English advisor, author, activist

Norman Pickavance is an advisor, author and activist, addressing issues at the intersection of business and society, leading research, innovation and collaborative action. He has advised business, society and political leaders, plus various CEO's, Chairs and All Party Parliamentary Groups on strategy & policy, trust & governance, skills & employment, pay & fairness, mental health, modern slavery and social mobility matters. Pickavance recently Chaired a Task Force into the Future of the Retail Industry in the UK on behalf of the Fabian Society. His first book, The Reconnected Leader, was published by Kogan Page in December 2014. He is co-founder of a Social Impact Initiative - The Financial Inclusion Alliance - addressing the challenges facing Britain's Working Poor.

==Education==
Pickavance graduated from the University of Liverpool with a Bachelor of Law Honours degree in 1985.

==Career==
Pickavance started his career in 1986 with Diageo, before joining Fujitsu in 1990. He joined Perot Systems in 1995 as European HR director, and after its purchase and intergeneration by Dell in 1999, in 2000 joined Marconi Communications. In 2003 he was appointed Corporate Services Director at Northern Foods, and in 2007 Group HR and Communications Director at Morrisons. In 2012 he became a Non Executive Director at HMRC and in 2013 at The Serious Fraud Office. In 2014 he joined Accounting Firm Grant Thornton to develop their Vibrant Economy Strategy, connecting Business and Society through innovation and the joint development of sustainable strategies.
Pickavance has also been a Non Executive Director with the National Health Service and Founded and Chaired an award-winning Social Enterprise, which helped over 500 Homeless and excluded people to get their lives back through structured work and specialist support.

Identified in 2011 as one of the most influential HR Directors in Europe, after leaving Morrisons in 2012 Pickavance was a on executive director for HM Revenue and Customs (2013–2014).
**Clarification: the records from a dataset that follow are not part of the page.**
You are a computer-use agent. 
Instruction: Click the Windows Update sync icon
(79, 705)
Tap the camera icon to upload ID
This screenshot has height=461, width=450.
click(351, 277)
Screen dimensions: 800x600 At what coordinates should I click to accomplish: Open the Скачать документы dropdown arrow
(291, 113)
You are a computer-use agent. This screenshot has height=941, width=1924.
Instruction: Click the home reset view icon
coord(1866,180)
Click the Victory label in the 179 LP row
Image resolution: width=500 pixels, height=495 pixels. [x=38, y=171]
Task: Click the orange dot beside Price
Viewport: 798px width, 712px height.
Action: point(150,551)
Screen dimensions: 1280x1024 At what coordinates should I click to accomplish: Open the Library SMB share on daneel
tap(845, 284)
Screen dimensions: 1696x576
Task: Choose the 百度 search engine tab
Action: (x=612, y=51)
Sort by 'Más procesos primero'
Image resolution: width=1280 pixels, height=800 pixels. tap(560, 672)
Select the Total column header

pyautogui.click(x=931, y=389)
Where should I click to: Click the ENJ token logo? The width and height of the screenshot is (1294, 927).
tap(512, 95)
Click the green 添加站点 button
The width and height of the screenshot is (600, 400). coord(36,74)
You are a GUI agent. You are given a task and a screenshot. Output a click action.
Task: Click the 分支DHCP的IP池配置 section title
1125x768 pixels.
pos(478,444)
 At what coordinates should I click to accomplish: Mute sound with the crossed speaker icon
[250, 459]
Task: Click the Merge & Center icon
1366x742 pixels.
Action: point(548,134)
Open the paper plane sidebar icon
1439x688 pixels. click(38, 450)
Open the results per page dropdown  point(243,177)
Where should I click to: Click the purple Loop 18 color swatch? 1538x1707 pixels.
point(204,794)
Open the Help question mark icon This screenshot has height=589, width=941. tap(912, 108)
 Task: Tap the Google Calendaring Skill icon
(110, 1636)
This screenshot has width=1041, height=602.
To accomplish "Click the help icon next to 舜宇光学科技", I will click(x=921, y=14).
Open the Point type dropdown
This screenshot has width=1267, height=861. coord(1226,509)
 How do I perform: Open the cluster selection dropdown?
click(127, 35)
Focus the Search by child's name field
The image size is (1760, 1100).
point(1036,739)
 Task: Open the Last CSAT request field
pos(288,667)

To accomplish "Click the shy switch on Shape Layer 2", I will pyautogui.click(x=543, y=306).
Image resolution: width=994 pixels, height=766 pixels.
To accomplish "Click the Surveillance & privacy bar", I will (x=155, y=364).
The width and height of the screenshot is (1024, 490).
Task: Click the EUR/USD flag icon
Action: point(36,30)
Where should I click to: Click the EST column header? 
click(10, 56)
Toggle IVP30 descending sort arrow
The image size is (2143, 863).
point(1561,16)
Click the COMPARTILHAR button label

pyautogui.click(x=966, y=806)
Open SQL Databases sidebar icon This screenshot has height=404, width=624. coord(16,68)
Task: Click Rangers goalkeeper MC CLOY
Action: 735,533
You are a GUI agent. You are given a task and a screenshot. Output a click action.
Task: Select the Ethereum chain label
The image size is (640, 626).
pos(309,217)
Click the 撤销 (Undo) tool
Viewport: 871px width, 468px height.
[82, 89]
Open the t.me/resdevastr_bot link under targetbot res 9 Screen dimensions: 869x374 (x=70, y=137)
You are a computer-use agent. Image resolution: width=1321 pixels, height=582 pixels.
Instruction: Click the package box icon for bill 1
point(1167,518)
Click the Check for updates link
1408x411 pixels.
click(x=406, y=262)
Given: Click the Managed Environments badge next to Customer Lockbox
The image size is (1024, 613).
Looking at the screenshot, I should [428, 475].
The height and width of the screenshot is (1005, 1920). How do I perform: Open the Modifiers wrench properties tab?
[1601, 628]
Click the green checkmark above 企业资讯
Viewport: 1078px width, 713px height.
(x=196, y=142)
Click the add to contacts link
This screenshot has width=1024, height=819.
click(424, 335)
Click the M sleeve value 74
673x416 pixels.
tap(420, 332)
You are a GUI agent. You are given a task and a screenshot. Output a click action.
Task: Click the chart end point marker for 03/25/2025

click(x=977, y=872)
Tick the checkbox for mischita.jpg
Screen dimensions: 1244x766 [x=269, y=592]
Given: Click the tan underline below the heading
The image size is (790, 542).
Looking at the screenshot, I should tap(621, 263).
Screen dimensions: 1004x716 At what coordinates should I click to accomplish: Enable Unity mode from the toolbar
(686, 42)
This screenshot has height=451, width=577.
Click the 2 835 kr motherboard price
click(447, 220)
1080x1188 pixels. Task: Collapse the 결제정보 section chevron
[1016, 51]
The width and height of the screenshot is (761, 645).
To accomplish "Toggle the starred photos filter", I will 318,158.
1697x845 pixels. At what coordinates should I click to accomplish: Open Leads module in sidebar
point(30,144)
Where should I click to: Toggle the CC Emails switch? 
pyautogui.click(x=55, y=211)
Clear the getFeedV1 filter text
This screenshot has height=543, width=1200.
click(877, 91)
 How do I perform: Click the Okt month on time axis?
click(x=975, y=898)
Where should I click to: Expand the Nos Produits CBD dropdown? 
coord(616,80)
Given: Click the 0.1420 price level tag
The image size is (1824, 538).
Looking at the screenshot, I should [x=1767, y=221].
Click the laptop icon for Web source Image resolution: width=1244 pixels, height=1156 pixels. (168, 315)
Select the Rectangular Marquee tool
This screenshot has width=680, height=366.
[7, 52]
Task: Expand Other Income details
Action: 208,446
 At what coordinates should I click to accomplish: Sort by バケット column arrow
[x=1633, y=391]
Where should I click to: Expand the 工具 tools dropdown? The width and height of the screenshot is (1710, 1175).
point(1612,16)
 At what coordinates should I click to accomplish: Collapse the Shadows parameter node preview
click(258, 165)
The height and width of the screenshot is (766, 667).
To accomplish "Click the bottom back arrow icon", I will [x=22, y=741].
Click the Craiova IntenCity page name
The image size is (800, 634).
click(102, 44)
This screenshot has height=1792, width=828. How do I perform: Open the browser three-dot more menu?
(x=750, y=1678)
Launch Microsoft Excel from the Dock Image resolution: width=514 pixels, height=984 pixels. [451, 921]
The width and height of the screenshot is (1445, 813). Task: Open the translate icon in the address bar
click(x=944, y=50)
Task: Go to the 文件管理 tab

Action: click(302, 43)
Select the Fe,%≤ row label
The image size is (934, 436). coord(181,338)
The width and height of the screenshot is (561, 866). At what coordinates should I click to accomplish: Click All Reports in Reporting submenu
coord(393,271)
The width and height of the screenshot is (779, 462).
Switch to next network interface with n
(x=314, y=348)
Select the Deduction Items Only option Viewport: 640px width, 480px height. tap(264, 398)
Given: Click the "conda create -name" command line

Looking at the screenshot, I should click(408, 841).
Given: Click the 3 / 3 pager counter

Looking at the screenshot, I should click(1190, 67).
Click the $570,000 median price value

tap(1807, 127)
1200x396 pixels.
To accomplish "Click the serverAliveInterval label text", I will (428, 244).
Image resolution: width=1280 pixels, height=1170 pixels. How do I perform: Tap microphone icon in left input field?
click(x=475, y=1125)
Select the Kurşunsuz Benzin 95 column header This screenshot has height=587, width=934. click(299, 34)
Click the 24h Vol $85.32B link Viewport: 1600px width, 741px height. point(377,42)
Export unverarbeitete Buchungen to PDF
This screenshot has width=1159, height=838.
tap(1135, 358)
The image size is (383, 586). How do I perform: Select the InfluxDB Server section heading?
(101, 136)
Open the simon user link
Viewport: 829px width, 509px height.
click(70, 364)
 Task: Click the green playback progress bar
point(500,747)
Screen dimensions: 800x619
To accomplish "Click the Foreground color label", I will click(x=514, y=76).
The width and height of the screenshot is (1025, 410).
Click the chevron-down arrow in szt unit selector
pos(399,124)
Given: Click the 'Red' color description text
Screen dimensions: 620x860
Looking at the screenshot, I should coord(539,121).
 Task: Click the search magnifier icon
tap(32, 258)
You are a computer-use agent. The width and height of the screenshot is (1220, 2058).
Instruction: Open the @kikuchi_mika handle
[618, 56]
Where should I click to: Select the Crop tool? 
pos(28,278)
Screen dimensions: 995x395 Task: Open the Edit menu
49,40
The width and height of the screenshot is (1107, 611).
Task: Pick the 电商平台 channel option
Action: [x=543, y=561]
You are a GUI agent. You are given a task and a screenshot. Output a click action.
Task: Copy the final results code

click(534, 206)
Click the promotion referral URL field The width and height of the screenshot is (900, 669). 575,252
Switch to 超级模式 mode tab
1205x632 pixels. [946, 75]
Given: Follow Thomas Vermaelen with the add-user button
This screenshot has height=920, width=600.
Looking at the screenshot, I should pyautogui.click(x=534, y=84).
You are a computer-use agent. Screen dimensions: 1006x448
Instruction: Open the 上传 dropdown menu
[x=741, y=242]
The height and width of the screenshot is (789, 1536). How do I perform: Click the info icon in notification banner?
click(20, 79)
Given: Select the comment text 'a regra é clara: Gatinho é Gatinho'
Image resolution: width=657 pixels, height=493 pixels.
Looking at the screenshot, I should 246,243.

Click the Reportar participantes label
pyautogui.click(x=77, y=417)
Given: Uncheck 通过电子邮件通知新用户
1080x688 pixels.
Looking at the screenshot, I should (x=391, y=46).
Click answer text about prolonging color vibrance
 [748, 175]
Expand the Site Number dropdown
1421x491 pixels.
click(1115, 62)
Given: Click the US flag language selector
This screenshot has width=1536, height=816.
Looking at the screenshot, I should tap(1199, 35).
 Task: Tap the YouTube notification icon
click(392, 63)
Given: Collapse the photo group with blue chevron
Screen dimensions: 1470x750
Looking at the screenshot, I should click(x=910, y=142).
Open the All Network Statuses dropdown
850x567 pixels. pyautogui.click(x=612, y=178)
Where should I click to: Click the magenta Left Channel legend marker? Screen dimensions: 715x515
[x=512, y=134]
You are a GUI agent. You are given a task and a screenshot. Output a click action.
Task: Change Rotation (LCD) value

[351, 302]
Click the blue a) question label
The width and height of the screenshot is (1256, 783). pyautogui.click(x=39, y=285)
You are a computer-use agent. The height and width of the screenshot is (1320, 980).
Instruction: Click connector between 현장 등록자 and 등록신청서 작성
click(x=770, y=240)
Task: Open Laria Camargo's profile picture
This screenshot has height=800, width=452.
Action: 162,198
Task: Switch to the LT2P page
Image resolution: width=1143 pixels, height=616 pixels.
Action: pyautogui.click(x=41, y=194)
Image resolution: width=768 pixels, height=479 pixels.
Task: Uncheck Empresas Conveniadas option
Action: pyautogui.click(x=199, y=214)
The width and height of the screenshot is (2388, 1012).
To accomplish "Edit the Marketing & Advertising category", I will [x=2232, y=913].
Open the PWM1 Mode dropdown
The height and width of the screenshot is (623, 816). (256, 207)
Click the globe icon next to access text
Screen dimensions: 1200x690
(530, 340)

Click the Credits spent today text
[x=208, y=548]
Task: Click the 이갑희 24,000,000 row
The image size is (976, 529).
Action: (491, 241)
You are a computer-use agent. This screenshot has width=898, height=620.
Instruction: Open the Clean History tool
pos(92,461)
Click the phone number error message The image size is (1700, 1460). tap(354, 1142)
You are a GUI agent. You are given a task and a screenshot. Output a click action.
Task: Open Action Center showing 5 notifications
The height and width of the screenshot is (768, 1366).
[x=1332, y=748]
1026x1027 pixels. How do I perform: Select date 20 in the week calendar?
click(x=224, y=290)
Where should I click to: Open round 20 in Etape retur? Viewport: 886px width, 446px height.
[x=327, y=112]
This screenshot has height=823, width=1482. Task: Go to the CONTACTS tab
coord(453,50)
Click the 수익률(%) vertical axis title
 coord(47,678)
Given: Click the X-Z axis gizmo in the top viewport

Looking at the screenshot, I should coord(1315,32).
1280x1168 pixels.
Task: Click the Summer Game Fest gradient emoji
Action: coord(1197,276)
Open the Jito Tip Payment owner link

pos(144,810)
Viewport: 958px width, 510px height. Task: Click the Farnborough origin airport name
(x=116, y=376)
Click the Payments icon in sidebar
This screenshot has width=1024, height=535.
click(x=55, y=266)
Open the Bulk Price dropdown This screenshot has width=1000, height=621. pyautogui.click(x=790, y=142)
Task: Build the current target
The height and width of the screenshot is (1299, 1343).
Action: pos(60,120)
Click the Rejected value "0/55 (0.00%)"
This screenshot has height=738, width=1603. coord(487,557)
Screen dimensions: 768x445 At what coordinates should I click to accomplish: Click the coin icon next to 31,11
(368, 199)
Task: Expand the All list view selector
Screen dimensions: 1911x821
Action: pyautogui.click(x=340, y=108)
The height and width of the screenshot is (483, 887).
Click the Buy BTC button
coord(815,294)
Pickavance is currently co-founder of The Financial Inclusion Alliance - A Social Impact Venture. He previously advised Tomorrow's Company The BluePrint for Better Business Pickavance is known for being a Campaigner and Activist promoting an ethical approach to business and in helping people who are excluded or exploited in society.

==Awards==
- 'Ethical Restaurant of the Year Award' for Create (2013)'
- 'Business in the Community UK Award' for Talent & Skills Leadership (2012)
- 'Chartered Institute Award' for Organisation Learning (2011)
- Prime Minister David Cameron's 'Big Society Award (2011)

==Personal life==
Pickavance lists Writing. Social Enterprise, Photography and Walking, as his interests.